Patient Engagement Program for Stroke - Pilot Study
Overview
- Phase
- Not Applicable
- Intervention
- Not specified
- Conditions
- Stroke
- Sponsor
- Kowloon Hospital, Hong Kong
- Enrollment
- 30
- Locations
- 1
- Primary Endpoint
- Unplanned Medical readmissions
- Last Updated
- 16 years ago
Overview
Brief Summary
Currently there is a lot of literatures on stroke rehabilitation and post-discharge therapy. However, there are few evidence based guidelines on patient engagement after stroke in the post-rehabilitation community phase. There is evidence from stroke studies that stroke patients with mild to moderate disability, discharged early from an acute hospital unit can be rehabilitated in the community by an interdisciplinary stroke rehabilitation team and attain similar functional outcomes when compared to patients receiving in-patient rehabilitation.

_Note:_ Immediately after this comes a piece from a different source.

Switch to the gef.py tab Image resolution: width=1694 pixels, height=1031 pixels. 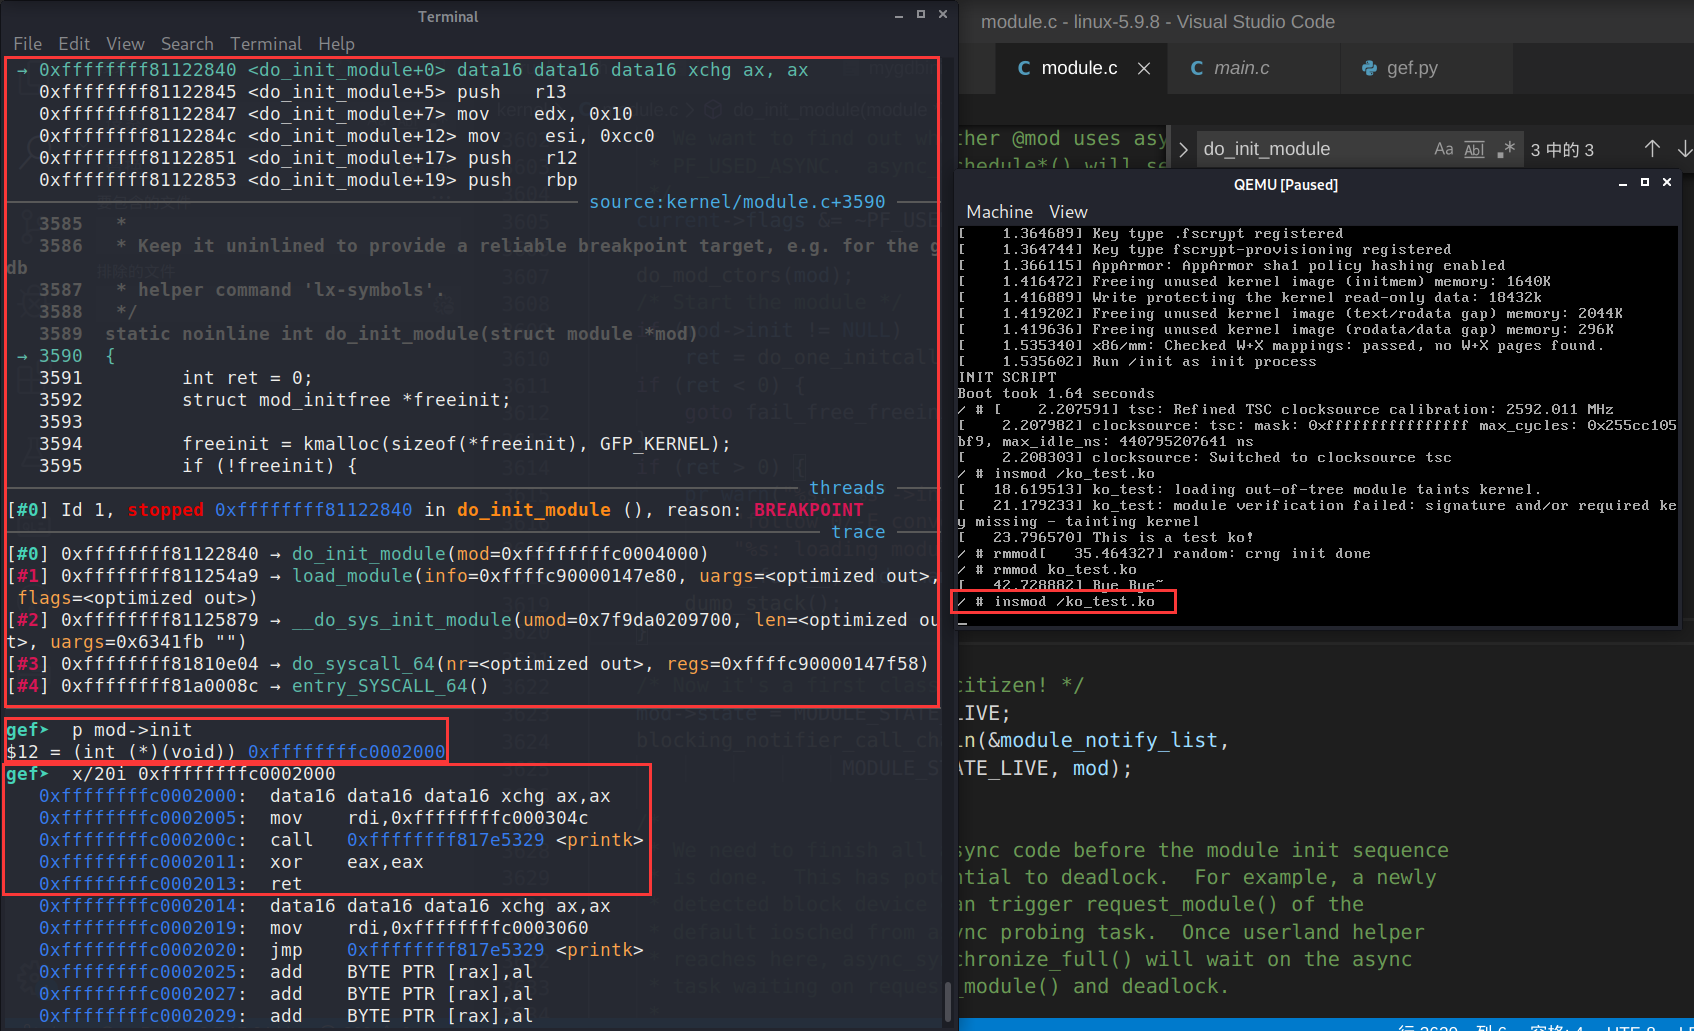point(1411,68)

There is strong evidence that additional hospital based outpatient therapy improves short term functional outcomes compared to routine care over short term. Although meta-analyses have examined the efficacy of self management education programs, the interpretation of such reviews is limited by heterogeneity in populations and interventions and the limited range of outcomes measured. Few randomized controlled trials have found a reduction in health service utilization, such as incidences of hospitalization (in patients with chronic lung disease, heart disease, stroke and arthritis) as a direct outcome of attending an education program. For self-management support to be effective and sustainable in the community, it is postulated that initiatives simultaneously focus on supporting patients to engage in self management and equipping health care professionals with the necessary resources to assist them.
Detailed Description
This is a randomized controlled pilot study of a post discharge community based patient engagement program for stroke patients discharged with a new carer after a period of in-hospital rehabilitation. Potential cases are identified within 2 weeks after admission into rehabilitation wards and randomized into either intervention group or usual care (control) group. Patients undergo the usual pre-discharge planning while in ward with predischarge assessment carried out by an independent (blinded) assessor. The control group are referred to receive the usual post-discharge community and rehabilitation backup. The intervention group has access to a special telephone hotline, home visits by team member within 1 week after discharge, patient diary to record home monitoring and back up of a specialist lead patient engagement clinic located in Kowloon Hospital. After 12 weeks, another home visit will be arranged for a repeat assessment by an independent (blinded) assessor. The outcomes to be measured include service parameters such as unplanned medical readmissions, AED attendances, length of stay at acute and rehabilitation units. Patient related parameters such as mortality, institutionalization, functional outcomes, mood, quality of life and complications will be measured as well as a carer strain and satisfaction survey.
Investigators
Eligibility Criteria
Inclusion Criteria
- •A stroke patient being discharged from a rehabilitation unit planned to be discharged to community with new carer
Exclusion Criteria
- •plan to enter institution within 3 months of discharge
Outcomes
Primary Outcomes
Unplanned Medical readmissions
Time Frame: 3 months
Length of hospital stay
Time Frame: 3 months
Emergency Department attendance rate
Time Frame: 3 months
Secondary Outcomes
- Geriatric Geriatric Depression Scale(3 months)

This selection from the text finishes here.